* **What is being asked**
Copy the data word for word, everything from the very start down to the line containing "Get Deal is", and leave the pictures out of your answer.

Records in a dataset:

■ ■ ■ ■ ■ ■ ■

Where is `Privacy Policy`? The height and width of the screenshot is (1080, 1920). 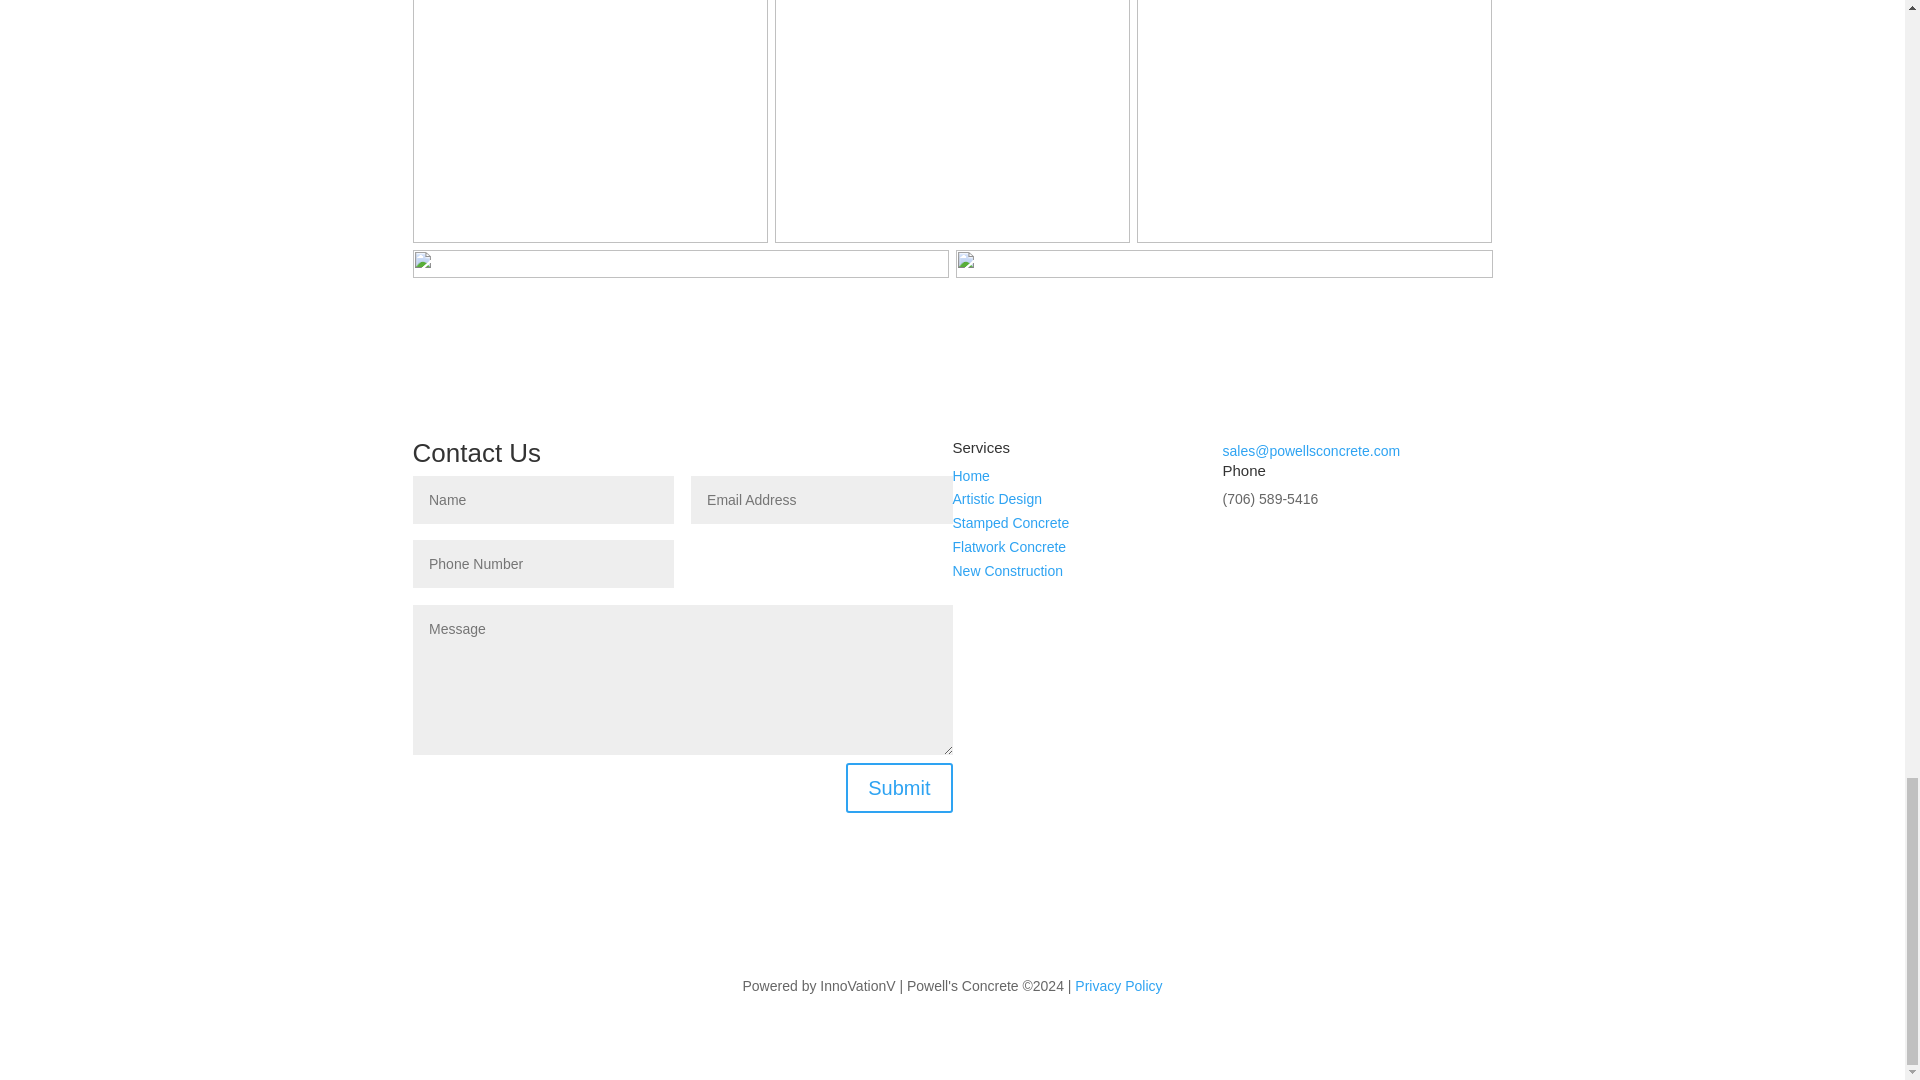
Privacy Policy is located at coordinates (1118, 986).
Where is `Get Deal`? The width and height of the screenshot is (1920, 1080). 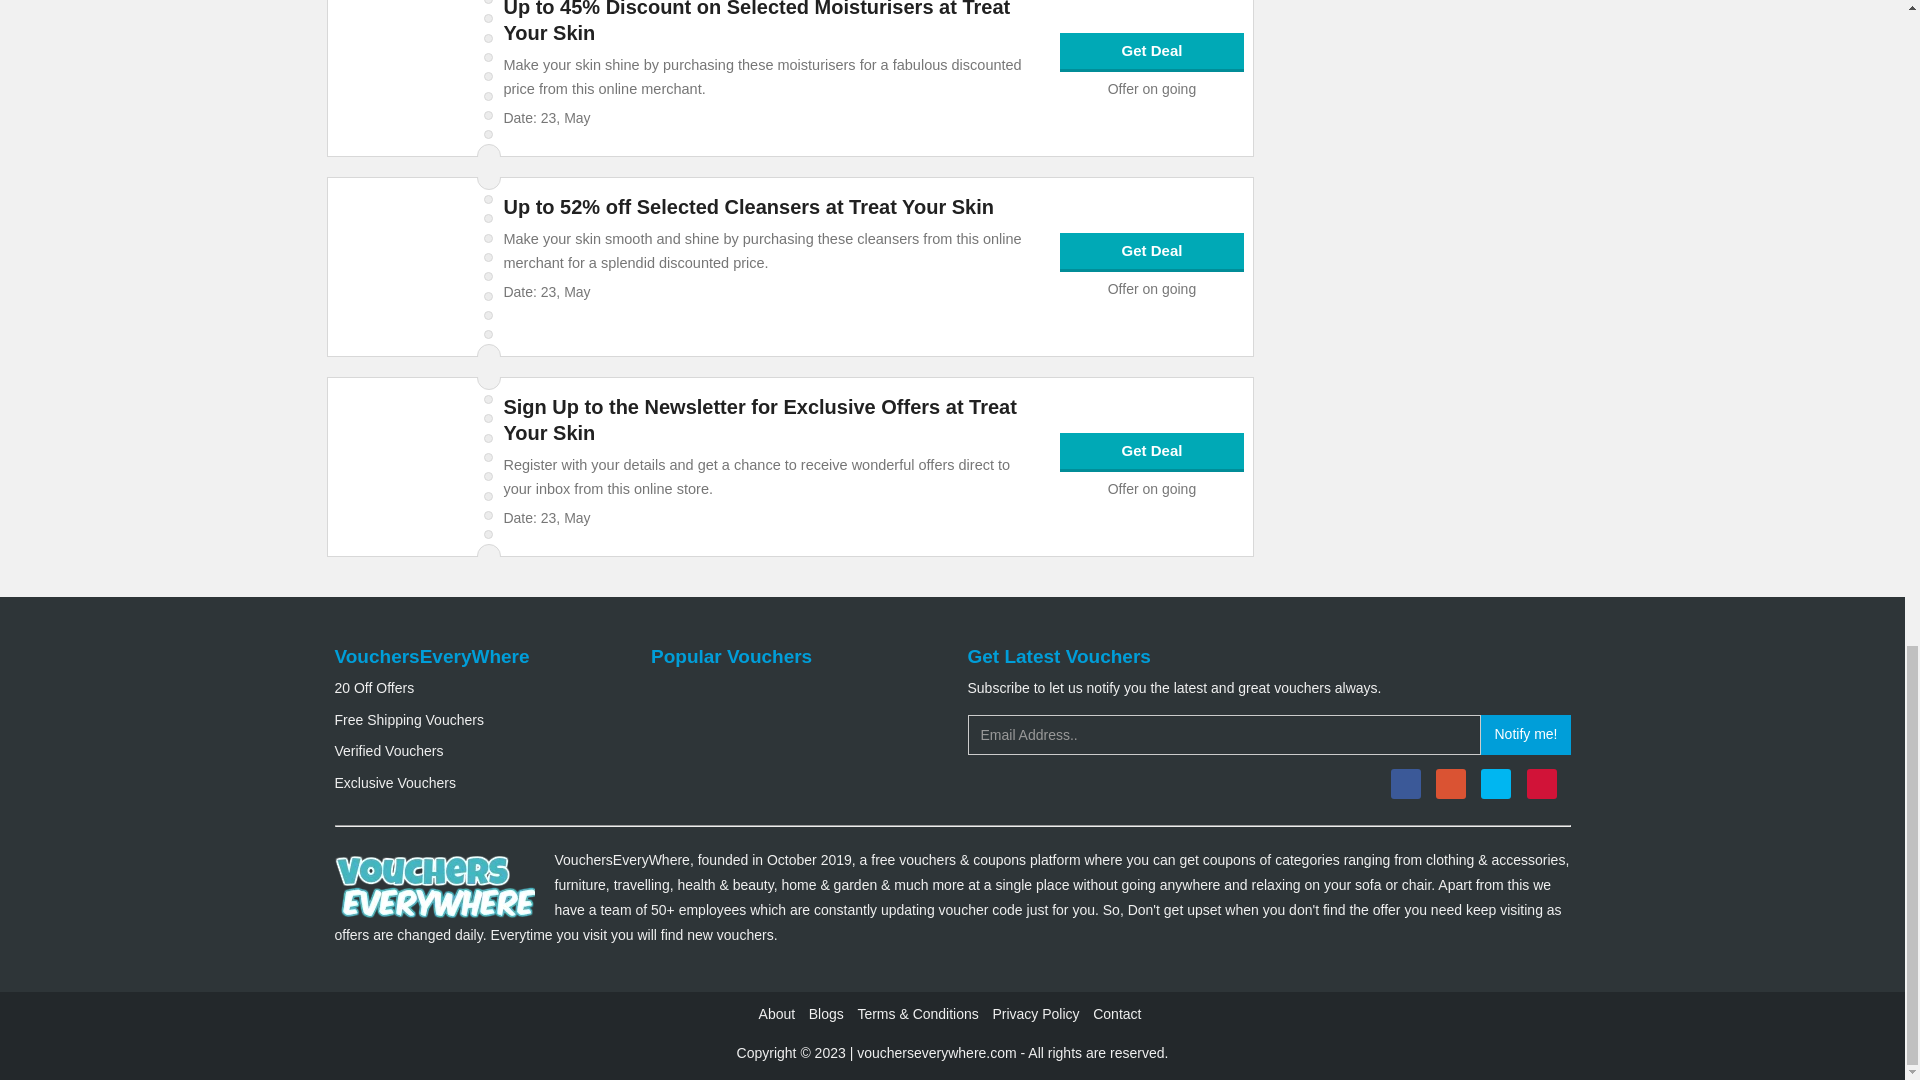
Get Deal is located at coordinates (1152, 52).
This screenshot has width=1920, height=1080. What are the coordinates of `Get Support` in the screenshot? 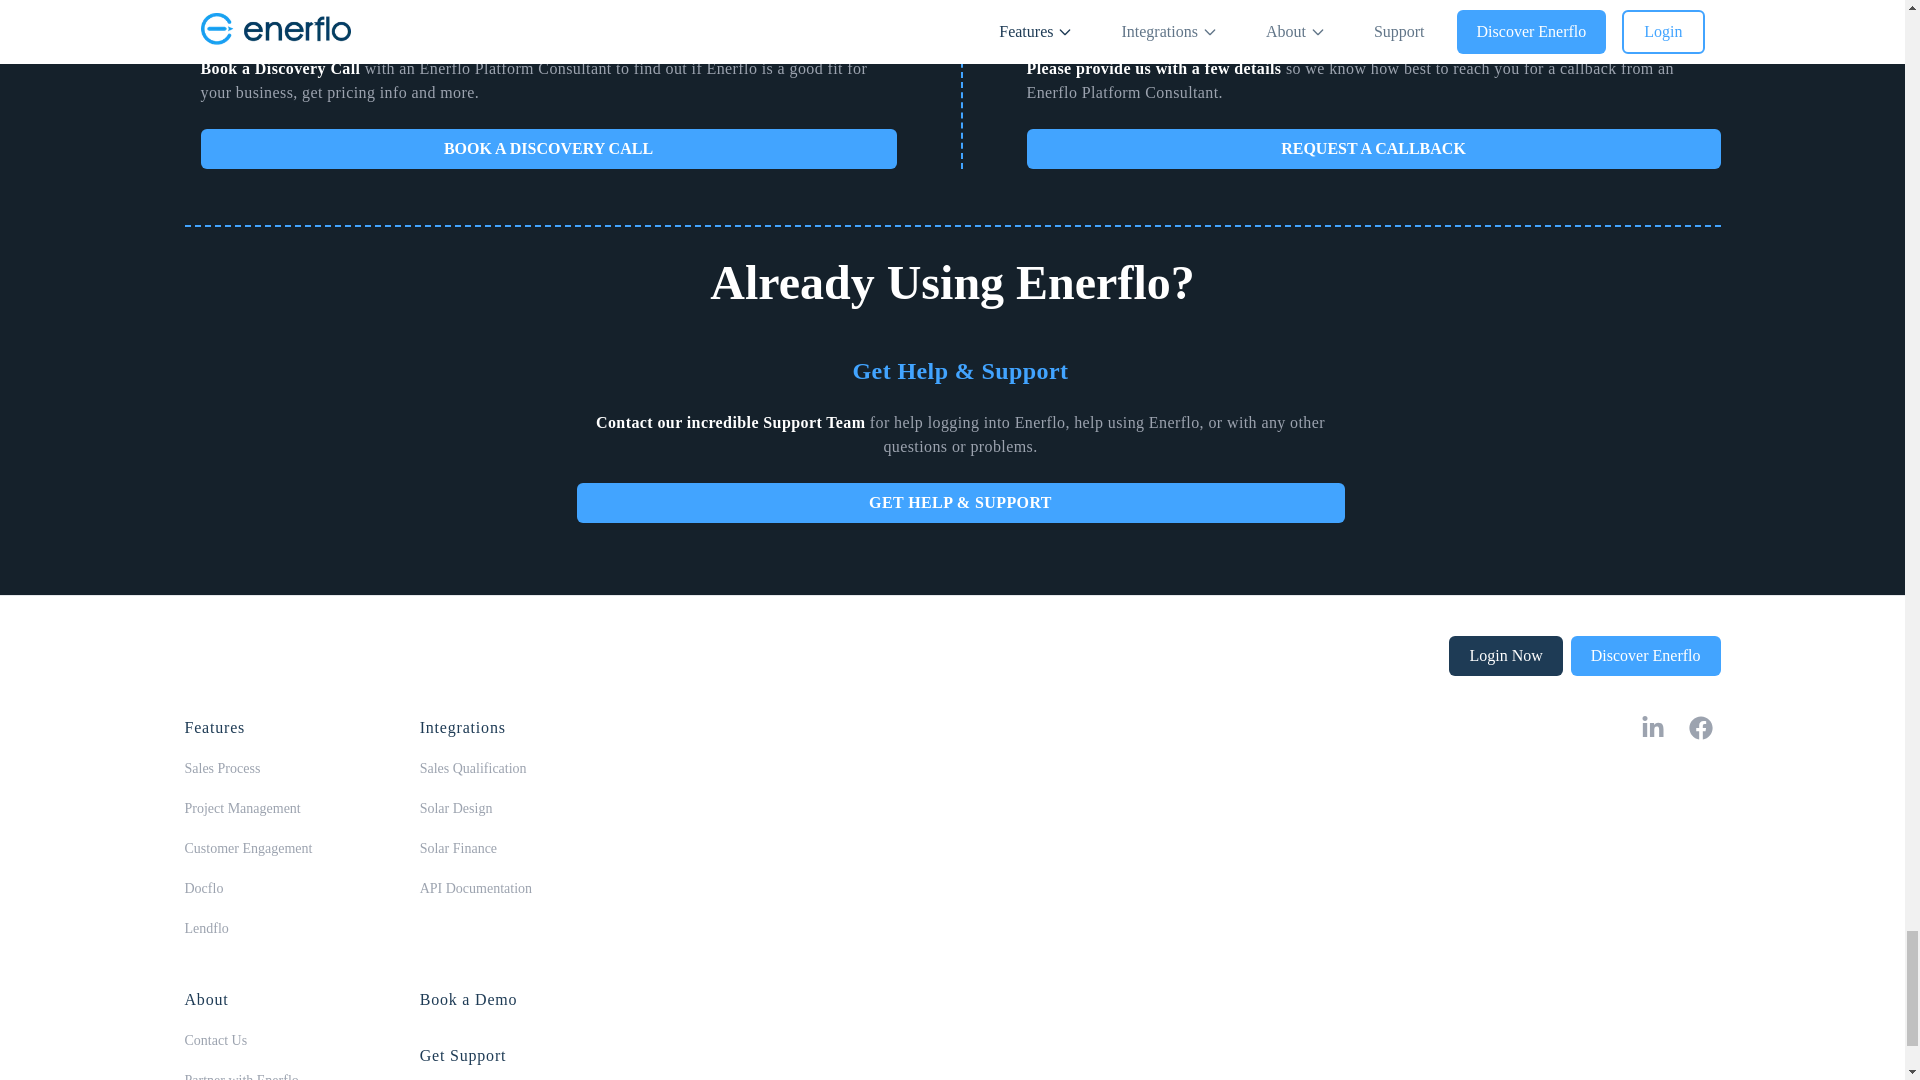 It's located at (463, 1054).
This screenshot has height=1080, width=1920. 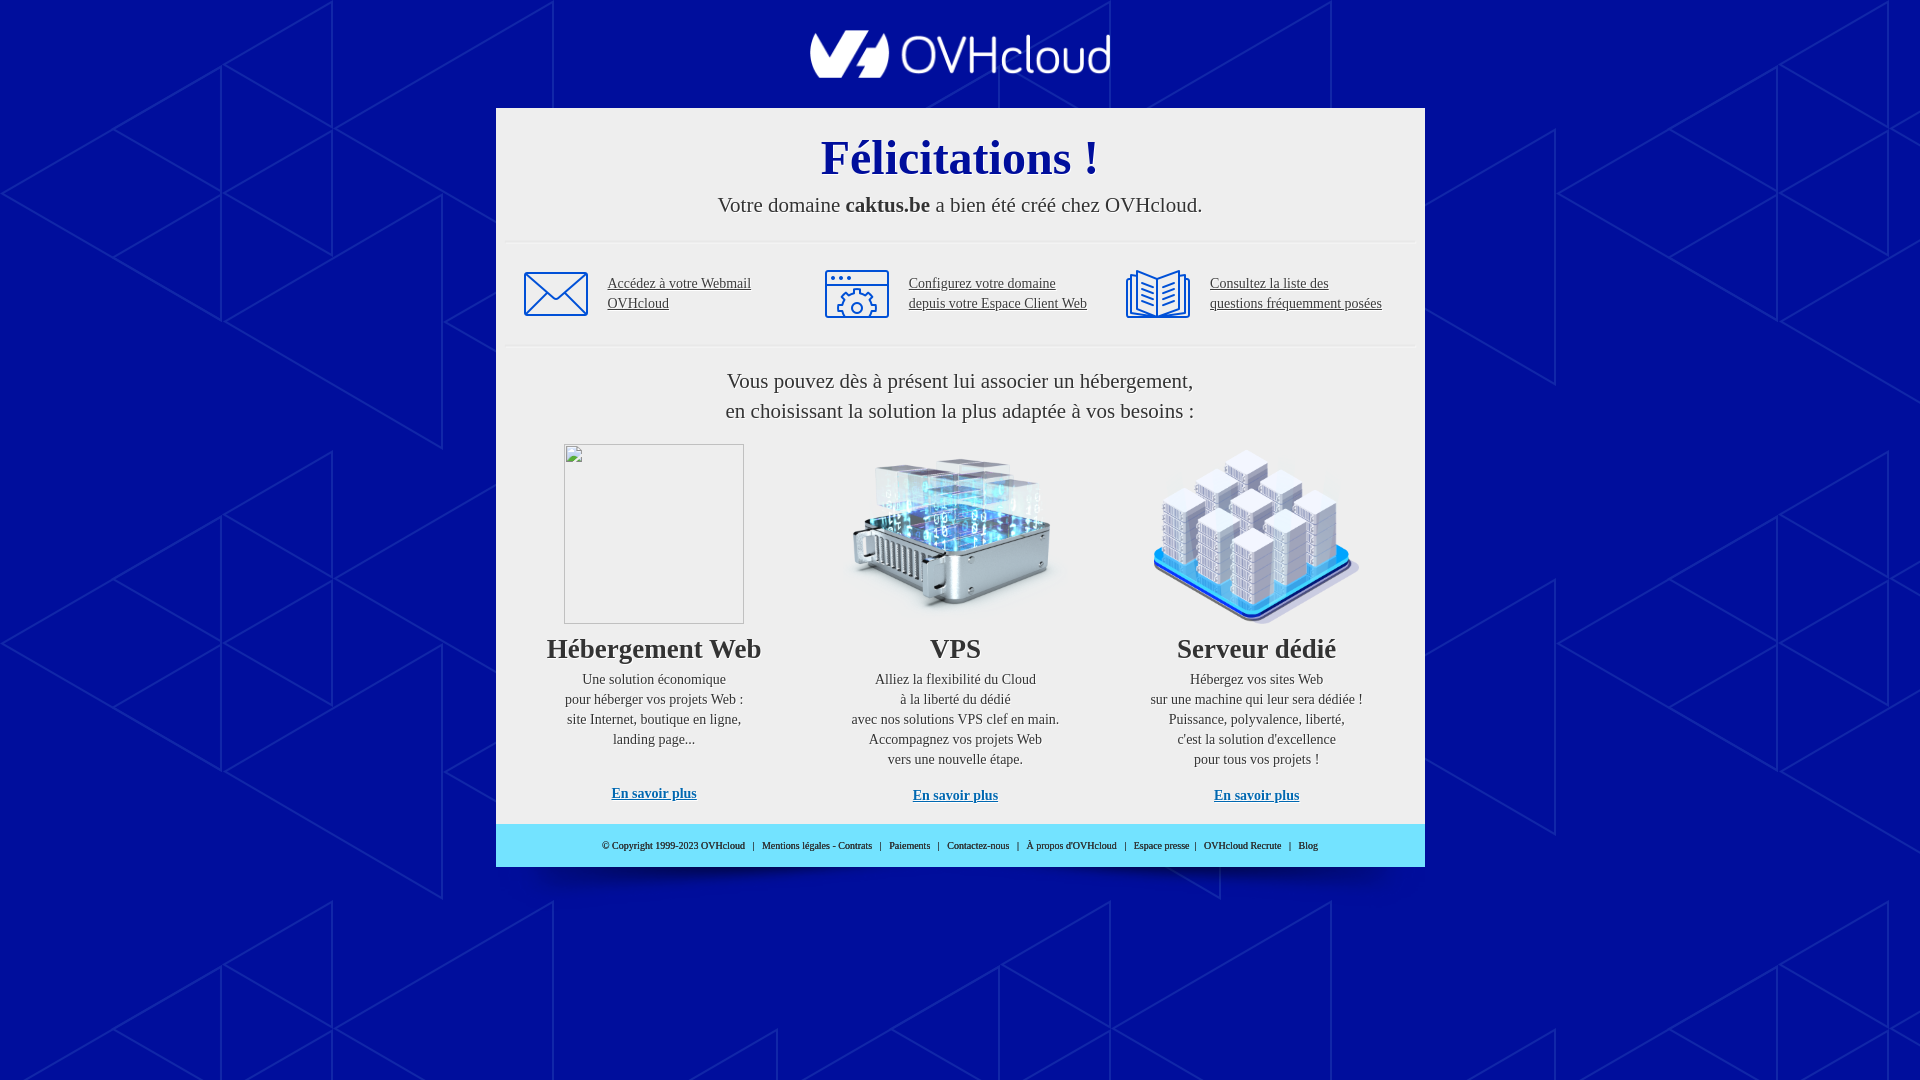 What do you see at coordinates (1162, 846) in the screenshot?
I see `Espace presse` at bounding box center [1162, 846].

■ ■ ■ ■ ■ ■ ■

* **Correct response**
Where is `Privacy Policy`? The height and width of the screenshot is (1080, 1920). 
Privacy Policy is located at coordinates (1118, 986).
Where is `Get Deal`? The width and height of the screenshot is (1920, 1080). 
Get Deal is located at coordinates (1152, 52).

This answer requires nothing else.